Blossom Not as Described

Question:  Several months ago I ordered several plants.  One of the violets was supposed to be ‘Cherries ‘n Cream’.  As I’ve grown this plant, it has bloomed well and is very healthy, but the blooms are single to semidouble reddish stars with “no edge at all”.  The foliage is as described.  What can this particular plant be, if it’s not ‘Cherries ‘n Cream’?

Answer:  This is a question received by one of our mail-order customers, since we guarantee all plants to be true to description.  Since the plant was true in every way except for the absence of the white edge on its bloom, we guessed that cultural conditions, the summer heat in particular, might be to blame.  Many edged varieties, particularly those with blossoms thinly edged white, tend to lose this edge when grown in very warm conditions.

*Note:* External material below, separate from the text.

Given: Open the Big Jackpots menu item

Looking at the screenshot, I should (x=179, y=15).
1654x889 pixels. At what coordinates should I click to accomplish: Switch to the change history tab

It seems that her growing conditions, particularly the heat were, indeed, the problem.  This is the reply we received from her. “I’m relieved to know that it is just a matter of growing conditions.  What you said makes sense because I have been growing this plant in my kitchen (much warmer) with natural lighting versus in my basement (much cooler) under florescent lights.  ‘Cherries ‘n Cream’ doesn’t seem to appreciate a lot of direct light like some of the other violets.  I’ve also noticed that my variegated varieties have turned more green with the warmer weather.  I wonder if this affects all bicolor blooms as well?”

All of these symptoms are consistent with growing in a very warm environment.  Much, sometimes all, of the of the variegation can be lost in foliage, and many multicolor blooms can turn solid.  Fortunately, the variegation on most varieties will return with the cooler weather.  Unfortunately, this may not be the case with those having multicolor blooms, such as “fantasy” (i.e. spotted or splashed) and edged blooms, that have turned a single, solid, color.